Önce Durmuş Kökatmış okurumuzun mesaj ile
başlayalım: “Sancar'ın
ödül alması ülkemiz adına gurur verici… 8 yaşında kızım var. Öğretmenleri
sınıfta ödülden bahsetmiş, belli ki çocuklar etkilenmişler, akşam okuldan gelince
bize heyecanla anlattı. Bende bilim adamı olacağım, dedi.”
İşte
sonuçlardan biri. Tabii 8 yaşındaki kızımızın o tarafa yönlendirilmesi de
gerekir. Belki o bilim insanı olmayacak. Ama gençlere böyle bir bakış açısı
sunmak, içinde bilime yönelik cevher olanları öne çıkartacaktır. Bence
üniversite öncesi eğitimin çeşitli basamaklarında okuyan gençlerimize yönelik,
Sancar’ı anlatacak ve Nobel törenlerine de yer veren 15-20 dakikalık videonun okullarda
gösterilmeli..
Bu
işin eğitim kısmı.. Sancar rüzgarını eğitimin alt kademelerine yönlendirmek, orta
ve uzun vadeli sonuçları bakımından anlamlı olur. “Fizikte Nobel’e ilk adım” bilimsel proje yarışmasında onur ödülü
alan Eyüpoğlu Koleji öğrencilerinin,
Stokholm’de Nobel Müzesi’nde Sancar’la buluşturulmalarını ilgiyle izledim.
Fakat
sorun büyük. Eğitim sisteminde toptan bir nitelik ve anlayış değişikliği
olmadan ülkenin bilimde öncü hedeflere ulaşması mümkün değil. Nobel ödülü
kazanabilecek, veya sonuçları itibariyle yüksek değer yaratabilecek ve sorun
çözecek çalışmaları, bilim insanlarımız ne yazık ki yurtdışında yapabiliyor.
Aziz
Sancar özel bir insandı ve hocası ünlü tıp insanımız Muzaffer Aksoy’un yönlendirmesiyle gittiği ABD’de büyük başarıya
ulaştı. Kolay da olmadı, onu da belirteyim.
İlköğretimden
başlayarak öğrencilerin önüne dinsel öğretiyi, İslam müktesebatını ana örnek
olarak koyan bir anlayışla, bilimi teşvik edemezsiniz.
Bilimi bölemezsiniz
Bilimi
bölemezsiniz, biyoloji ve daha pek çok bilimin candamarı olan evrimi dışlayarak
kötüleyerek ulaşabileceğiniz nokta bir sıfırdır. Bilimi dinin tahakkümü altına
sokmayacaksınız. Sokarsanız, beyinler yarılır. İnsanlar inançlarında özgür
olmalı.
Üniversitelerde,
benim adamım senin adamın ayrımına
kesinlikle son vereceksiniz. Bilimsel liyakatı esas alacaksınız. İster inançlı
ister sosyalist ister kesin muhalif olsun..

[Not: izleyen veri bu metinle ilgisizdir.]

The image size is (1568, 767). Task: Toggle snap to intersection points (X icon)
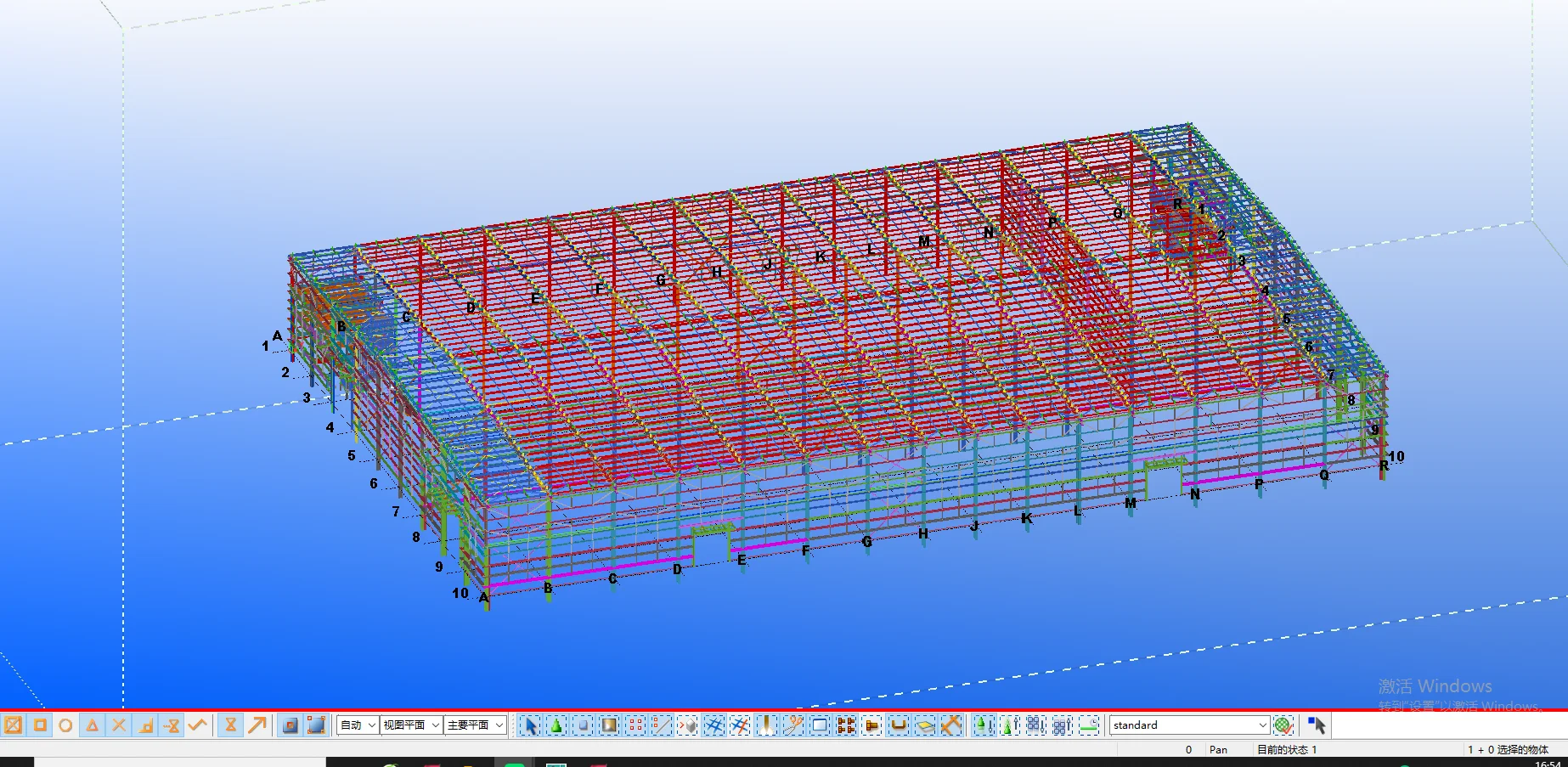pyautogui.click(x=119, y=725)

Türkiye Bilimler Akademisi’ne
yaptığınız bölücü saldırının yanlış olduğunu kabul etmelisiniz. Hükümetin akademisi olmaz. Olursa orası
bilim akademisi olmaz. “Kontrol etmek” anlayışı çöpe gitmeli.
“Mutlaka para getirecek araştırma”
anlayışını, politikasını değiştireceksiniz. Sancar 33 yılda 45 milyon dolar
harcadı, amacı teknoloji üretmek değildi, ama sonuç her şeye yol açar niteliktedir.
Nobel alamayan tonla bilim insanı, daha az veya daha çok para harcıyor Batıda.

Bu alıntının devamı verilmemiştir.